Rearranging the deck chairs or all the King´s Horses?
Europe’s largest bank by assets plans to raise 13 billion Swiss francs ($11.5 billion) from Government of Singapore Investment Corp. and an unidentified Middle Eastern investor by selling them bonds that will convert into shares, Chairman Marcel Ospel said on a conference call with reporters today.
WaMu, credit contraction= seeks new capital: gee is there a pattern here, and is this actually ¨credit growth¨? Bernard Ducalion looks at the exposure involved, and the slivers of equity capital supporting it for WaMu and Countrywide. These write offs look rather token.
Dec. 10 (Bloomberg) — Washington Mutual Inc., the biggest U.S. savings and loan, will write down the value of its home lending unit by $1.6 billion in the fourth quarter. Washington Mutual, known as WaMu, said today it will sell $2.5 billion of convertible stock.
Real versus nominal credit growth or contraction?

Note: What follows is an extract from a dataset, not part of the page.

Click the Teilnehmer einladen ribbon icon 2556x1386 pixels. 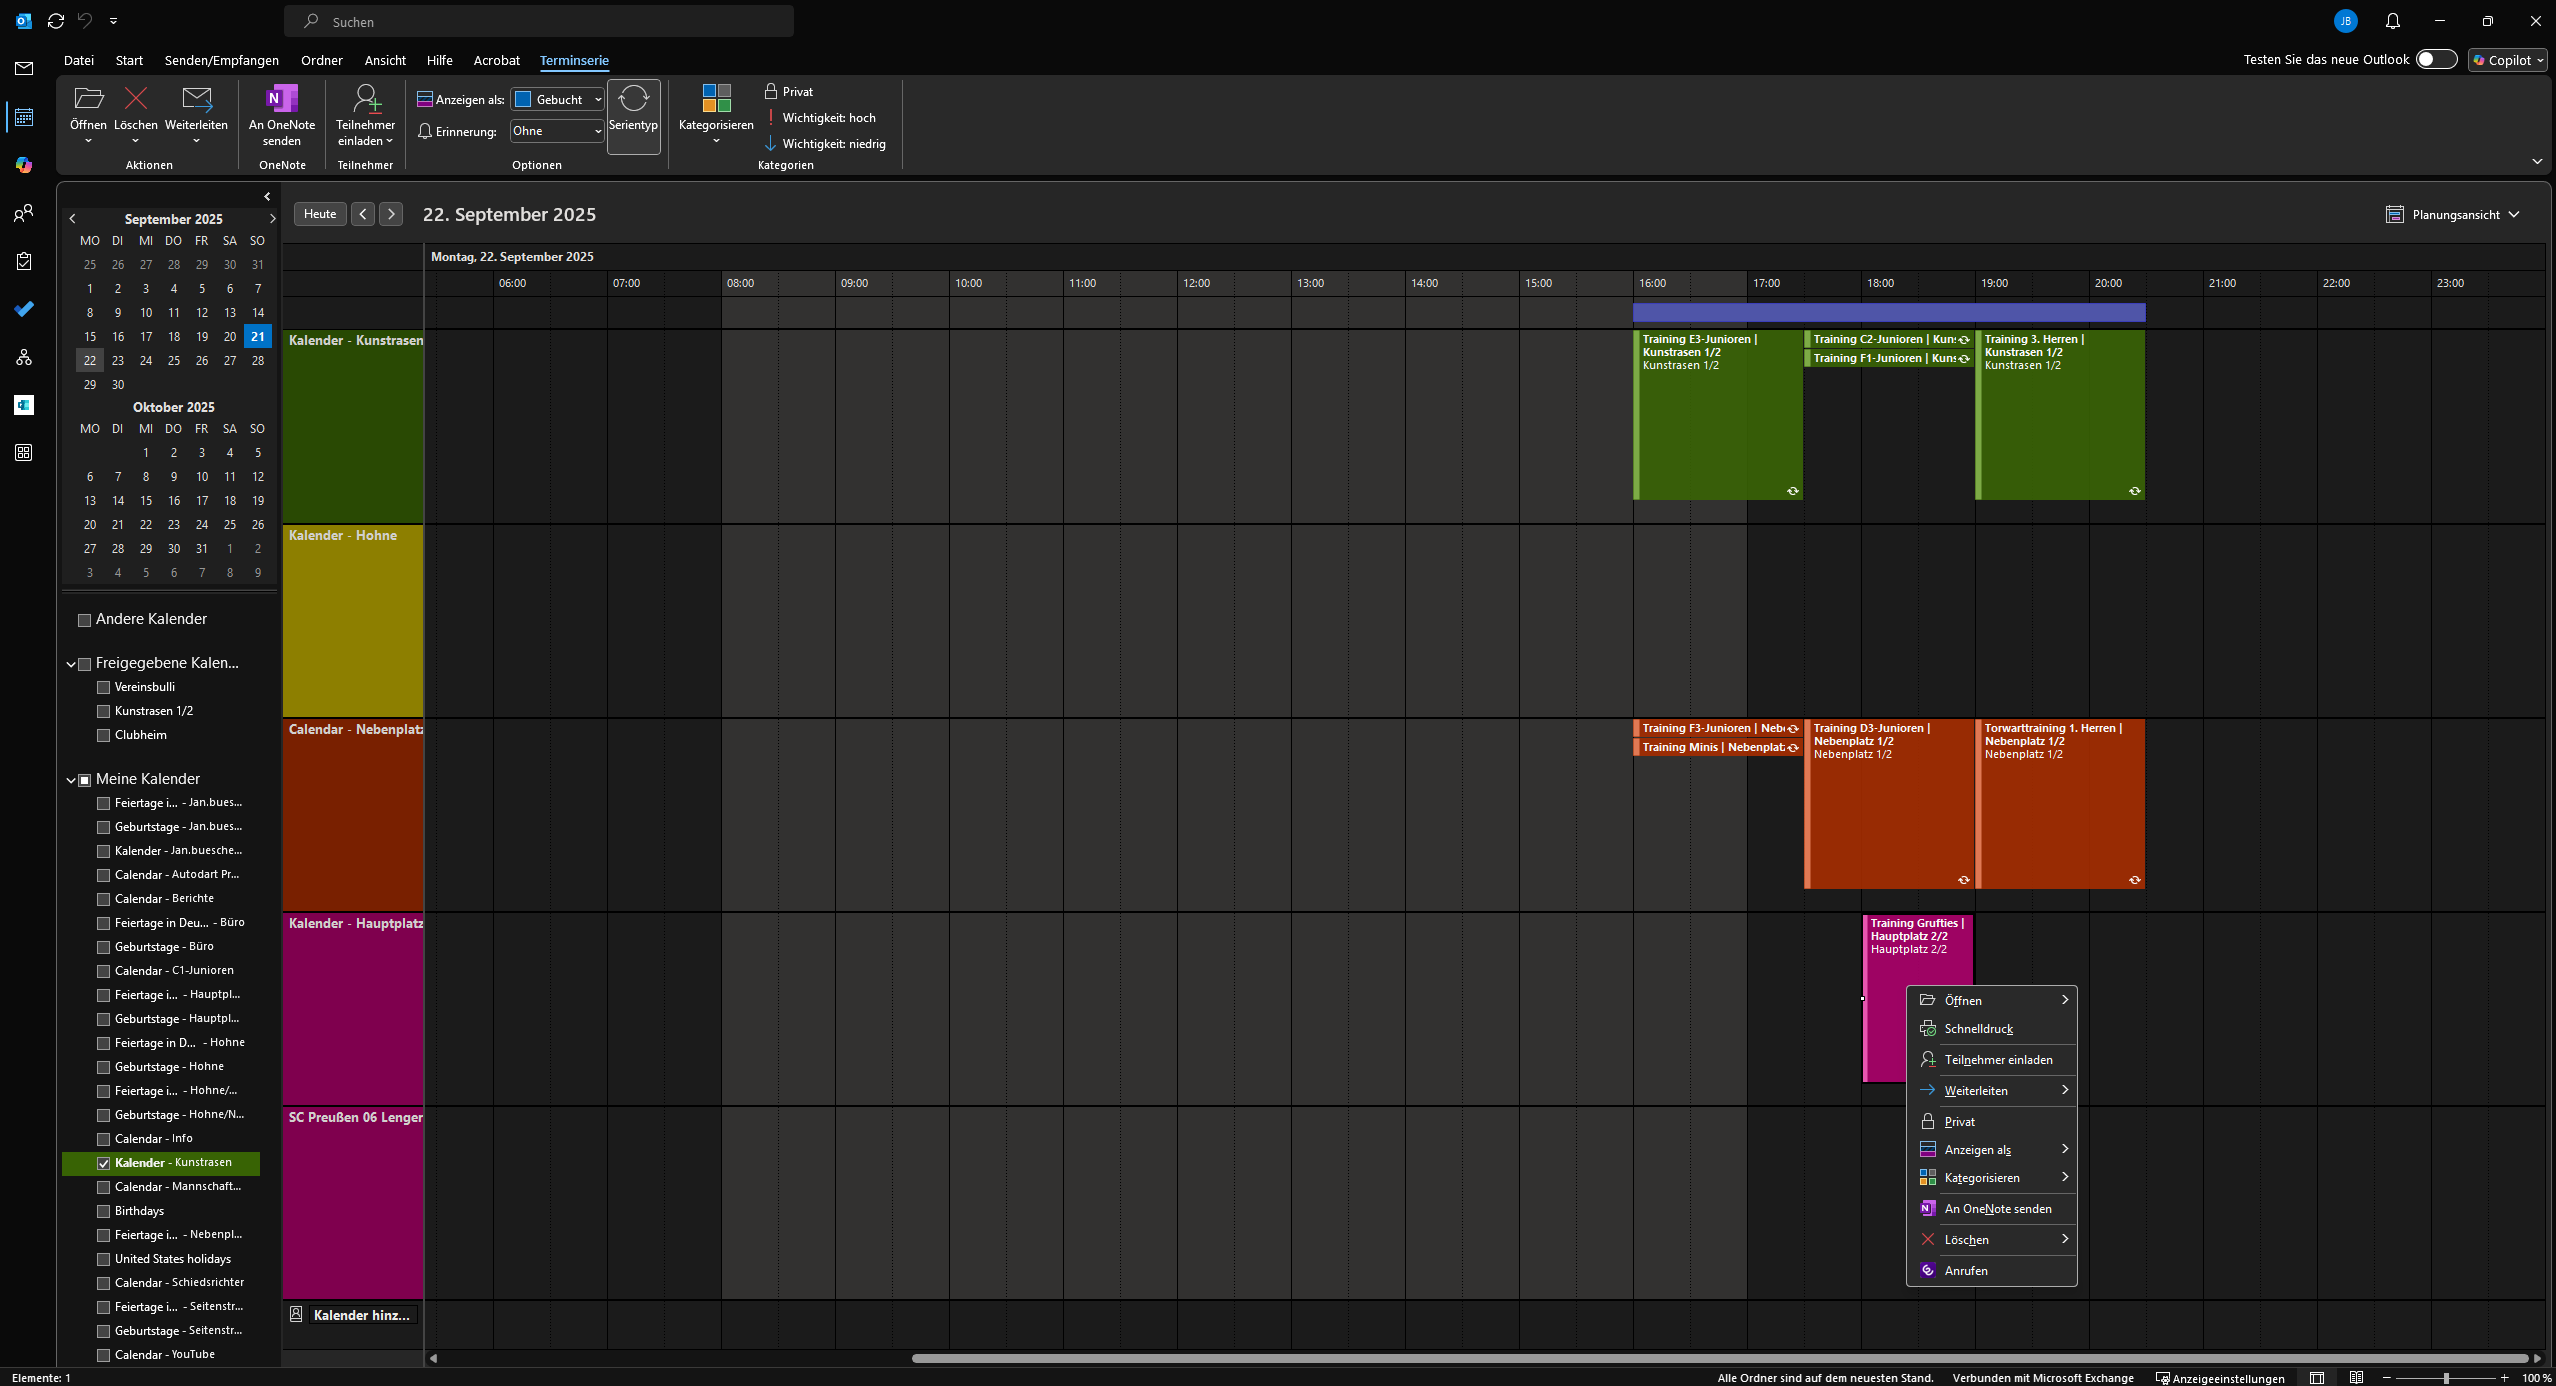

A report yesterday by Standard & Poor’s found that about 30 U.S.-oriented enhanced cash funds rated by S&P had lost a total of $20 billion, or 25%, of their assets, in the third quarter. In one of the more dramatic instances, one fund (which S&P declined to identify) saw its assets under management shrink by 98%, or $2.5 billion.
And in actuality just how much demand really is there for deck chairs?
WASHINGTON (AP) — Mortgage finance giants Fannie Mae and Freddie Mac are changing their criteria for purchasing delinquent home loans they’ve guaranteed, in order to reduce the number they buy from investors, the companies said Monday.